Por conseguinte, a situação nas capitais dos estados e nos municípios próximos, principalmente do Sudeste do país, se apresenta em melhores condições se comparado com as regiões mais afastadas dos centros urbanos, como o Norte e Nordeste do Brasil, especialmente as cidades do interior dos estados à situação da saúde se torna ainda mais preocupante.
Em razão do problema de infraestrutura dos hospitais os médicos são atraídos para os municípios que oferecem melhores condições de trabalho, de modo que as cidades do interior que não possuem essa infraestrutura sofrem com o déficit de profissionais. Com isso, o programa Mais Médicos tem como objetivo o melhor atendimento à população no Sistema Único de Saúde (SUS), trazer mais investimento em infraestrutura dos hospitais e unidades de saúde, e também levar mais médicos para as regiões onde há carência e ausência de profissionais.
As vagas são oferecidas, primeiramente, a médicos brasileiros que possuem interesse em atuar nessas regiões e, caso não haja o preenchimento de todas as vagas, o país está aceitando a inscrição de profissionais estrangeiros. No dia 14 de agosto foi anunciada a seleção de 1.618 médicos, sendo 358 estrangeiros. Esse número de profissionais ainda não é suficiente para a demanda brasileira, a qual é de 15.460 médicos para 3.511 municípios do país.

[Trechos de um conjunto de dados]
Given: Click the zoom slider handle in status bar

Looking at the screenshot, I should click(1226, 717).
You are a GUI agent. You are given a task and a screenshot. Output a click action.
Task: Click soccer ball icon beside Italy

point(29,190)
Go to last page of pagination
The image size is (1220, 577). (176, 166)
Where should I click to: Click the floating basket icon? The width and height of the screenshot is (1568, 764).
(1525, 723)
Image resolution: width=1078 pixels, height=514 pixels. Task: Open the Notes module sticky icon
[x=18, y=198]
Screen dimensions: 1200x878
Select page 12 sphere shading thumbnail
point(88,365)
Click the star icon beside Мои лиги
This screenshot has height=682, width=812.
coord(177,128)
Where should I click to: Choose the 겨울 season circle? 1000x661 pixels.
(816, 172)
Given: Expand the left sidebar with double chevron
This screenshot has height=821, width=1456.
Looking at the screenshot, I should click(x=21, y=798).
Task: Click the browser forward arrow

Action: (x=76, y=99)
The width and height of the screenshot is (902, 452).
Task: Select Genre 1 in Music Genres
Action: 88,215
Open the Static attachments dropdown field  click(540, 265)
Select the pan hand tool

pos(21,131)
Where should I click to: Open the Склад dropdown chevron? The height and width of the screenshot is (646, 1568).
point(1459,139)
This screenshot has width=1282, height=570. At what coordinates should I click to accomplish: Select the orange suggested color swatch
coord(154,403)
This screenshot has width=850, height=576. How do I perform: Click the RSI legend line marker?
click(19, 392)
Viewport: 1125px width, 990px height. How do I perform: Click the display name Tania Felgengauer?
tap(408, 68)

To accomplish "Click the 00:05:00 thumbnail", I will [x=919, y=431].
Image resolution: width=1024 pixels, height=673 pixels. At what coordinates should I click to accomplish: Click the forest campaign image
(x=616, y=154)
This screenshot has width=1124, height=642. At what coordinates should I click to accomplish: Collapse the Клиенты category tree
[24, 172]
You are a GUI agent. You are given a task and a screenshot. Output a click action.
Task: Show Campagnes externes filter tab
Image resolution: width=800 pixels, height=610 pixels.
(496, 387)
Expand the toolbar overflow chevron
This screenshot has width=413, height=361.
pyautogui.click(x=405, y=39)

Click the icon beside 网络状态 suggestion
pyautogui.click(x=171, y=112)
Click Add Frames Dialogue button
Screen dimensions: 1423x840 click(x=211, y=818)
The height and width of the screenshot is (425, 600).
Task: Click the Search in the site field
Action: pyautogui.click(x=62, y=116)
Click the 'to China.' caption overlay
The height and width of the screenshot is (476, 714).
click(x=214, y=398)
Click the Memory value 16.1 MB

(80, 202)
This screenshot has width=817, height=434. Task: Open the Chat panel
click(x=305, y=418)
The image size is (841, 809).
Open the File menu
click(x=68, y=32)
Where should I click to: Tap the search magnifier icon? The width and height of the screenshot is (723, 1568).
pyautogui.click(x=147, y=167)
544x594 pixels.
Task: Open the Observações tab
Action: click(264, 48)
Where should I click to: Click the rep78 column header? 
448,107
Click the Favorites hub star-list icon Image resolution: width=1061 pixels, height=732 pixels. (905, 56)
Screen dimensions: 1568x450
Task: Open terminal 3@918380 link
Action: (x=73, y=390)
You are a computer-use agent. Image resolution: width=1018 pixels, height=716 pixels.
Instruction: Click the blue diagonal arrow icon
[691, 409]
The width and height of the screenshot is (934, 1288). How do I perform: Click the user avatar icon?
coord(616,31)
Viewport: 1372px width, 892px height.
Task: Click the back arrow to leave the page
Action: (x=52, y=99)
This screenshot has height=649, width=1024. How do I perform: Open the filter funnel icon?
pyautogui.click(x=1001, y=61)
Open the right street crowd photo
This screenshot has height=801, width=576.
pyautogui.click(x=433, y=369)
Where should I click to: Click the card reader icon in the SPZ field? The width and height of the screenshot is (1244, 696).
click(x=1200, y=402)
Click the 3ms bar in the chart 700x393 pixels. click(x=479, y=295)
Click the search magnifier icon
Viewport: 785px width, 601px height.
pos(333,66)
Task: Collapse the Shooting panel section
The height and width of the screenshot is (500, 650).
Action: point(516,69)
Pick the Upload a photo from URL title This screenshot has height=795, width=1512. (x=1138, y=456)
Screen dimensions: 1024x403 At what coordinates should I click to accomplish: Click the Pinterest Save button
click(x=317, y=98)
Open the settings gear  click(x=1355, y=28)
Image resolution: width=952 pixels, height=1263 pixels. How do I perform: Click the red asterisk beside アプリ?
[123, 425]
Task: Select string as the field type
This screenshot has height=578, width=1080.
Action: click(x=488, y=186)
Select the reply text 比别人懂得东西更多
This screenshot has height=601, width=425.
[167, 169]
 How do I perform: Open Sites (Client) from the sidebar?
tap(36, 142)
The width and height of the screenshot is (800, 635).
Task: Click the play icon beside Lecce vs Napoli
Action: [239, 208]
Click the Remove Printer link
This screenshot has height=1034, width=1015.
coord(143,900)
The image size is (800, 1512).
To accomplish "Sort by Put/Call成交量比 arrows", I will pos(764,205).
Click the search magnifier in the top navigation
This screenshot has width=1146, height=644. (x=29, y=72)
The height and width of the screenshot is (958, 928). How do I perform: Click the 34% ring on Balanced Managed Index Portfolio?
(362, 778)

__Objetivo da tarefa__
Por favor, transcreva do trecho sobre o programa Mais Médicos tudo o que vai desde "Em razão do" até "ausência de profissionais.". Os registros não têm relação com o trecho sobre o programa Mais Médicos.

__Solução da tarefa__
Em razão do problema de infraestrutura dos hospitais os médicos são atraídos para os municípios que oferecem melhores condições de trabalho, de modo que as cidades do interior que não possuem essa infraestrutura sofrem com o déficit de profissionais. Com isso, o programa Mais Médicos tem como objetivo o melhor atendimento à população no Sistema Único de Saúde (SUS), trazer mais investimento em infraestrutura dos hospitais e unidades de saúde, e também levar mais médicos para as regiões onde há carência e ausência de profissionais.